A new way to treat an old problem
THE most common irregular heart rhythm — atrial fibrillation (A. fib) — is increasing in prevalence from age 50-60 and affecting one in four adults by the time they reach 80 years old.
This irregular heart rhythm occurs when the upper chambers of the heart (the atrium), instead of contracting as one unit, vibrates with multiple segments doing their own contraction. A. fib can cause a number of problems.
One problem is an irregular heartbeat akin to a child sitting behind a set of drums — unpredictable and with no set timing. It can cause the heartbeat to vary in speed, between slow and very fast (palpitations). In some cases this tachycardia (heart rate over 100 beats per minute) is so fast that it prevents the heart from filling properly. This reduces the amount of blood that leaves the heart and can cause hypoperfusion (decrease blood flow) to the brain, which leads to a person feeling faintish or even blacking out (syncopy). Rarely this can cause death.
A second problem is that it can lead to decreased cardiac function (heart failure). Persons with prolonged A. fib can see a slow decline in their heart function, especially if the heart is beating fast.
The third and most common and devastating effect of A. fib is that it causes strokes. One in every five strokes is due to atrial fibrillation. As the atrium is not contracting properly, blood can settle in the chamber and then form clots. These clots can then get loose, travel to the brain and cause a stroke. For this reason many persons with A. fib are on blood thinners and anyone who has had a stroke should be investigated for A. fib.
With these potential effects it becomes very important to detect and treat the condition. Treatment usually involves medication to control the heart rate, blood thinners (anticoagulants), and medication to try and maintain a normal rhythm. The latter has about a 50 per cent success rate.

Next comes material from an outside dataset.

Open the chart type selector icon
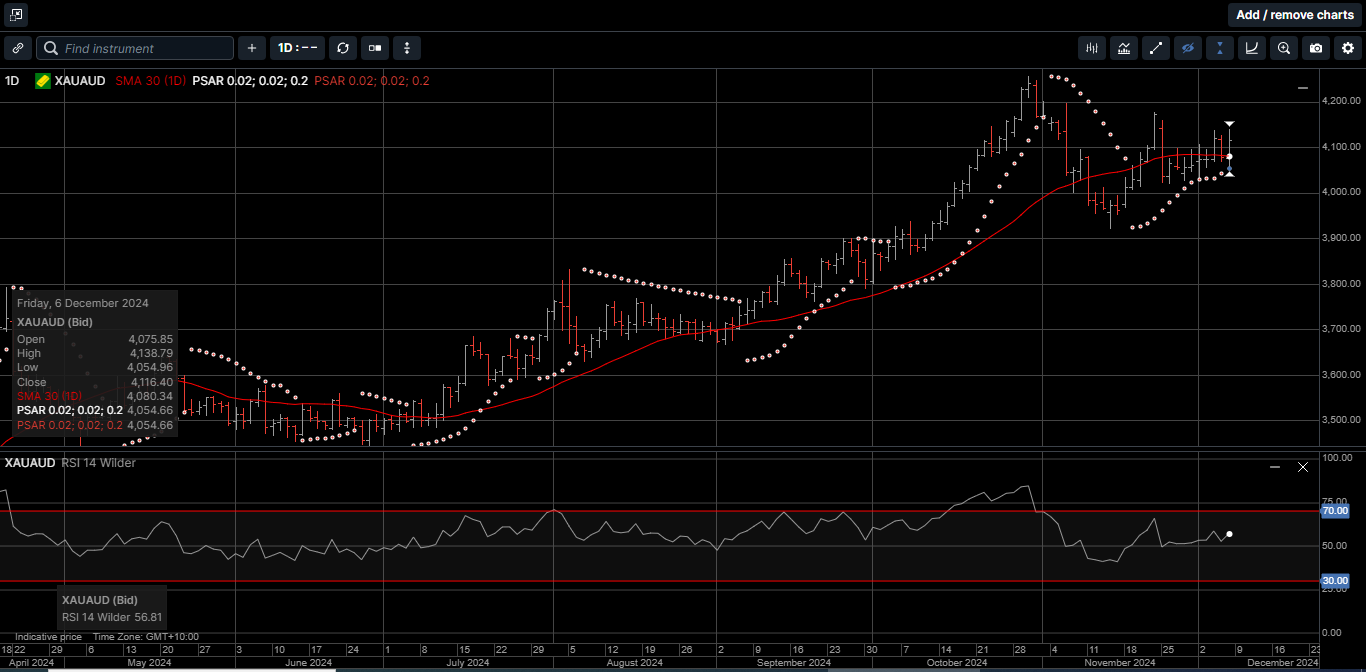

Today, more effective therapy is available for patients who have paroxysmal (intermittent) A. fib.
On May 27, at Partners Interventional Centre of Jamaica (PICJ), a therapy called cryo-ablation was performed for the first time in Jamaica. This involved a specialised team involving Dr Nordia Clare-Pasco, cardiac electrophysiologist; Dr Lisa Hurlock, cardiologist specialist in transoesophageal echocardiogram; Dr Cleopatra Patterson, anesthesiologist; plus nursing and technical staff.

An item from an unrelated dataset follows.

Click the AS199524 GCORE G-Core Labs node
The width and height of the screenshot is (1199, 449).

Cryo-ablation has an 80 per cent success rate in keeping persons with paroxysmal or persistent — two types of intermittent A. fib — in normal rhythm, hence reducing their risk for syncopy, heart failure, and having a stroke. It does not work, however, for persons with permanent A. fib. This emphasises the importance of treating paroxysmal A. fib before it becomes permanent.
Cryo-ablation involves passing a special catheter through a vein in the groin, up to the heart, and entering the left atrium. A balloon is then applied to the base of the four pulmonary veins which are responsible for providing blood to the left atrium. The balloon is then filled with liquid nitrogen which drops the temperature to between -40 to -60 degrees Fahrenheit. This provides a cold burn to the tissues where the electrical activity for A. fib originates, blocking them from causing the atrium to fibrillate.
This procedure is part of the comprehensive stroke programme that is being developed at PICJ.
“Treating persons with paroxysmal A. fib — knowing that you are improving their heart function and reducing their stroke risk — is exciting, and to introduce this new procedure to Jamaica is a dream come true” said Dr Elliott, managing director of PICJ.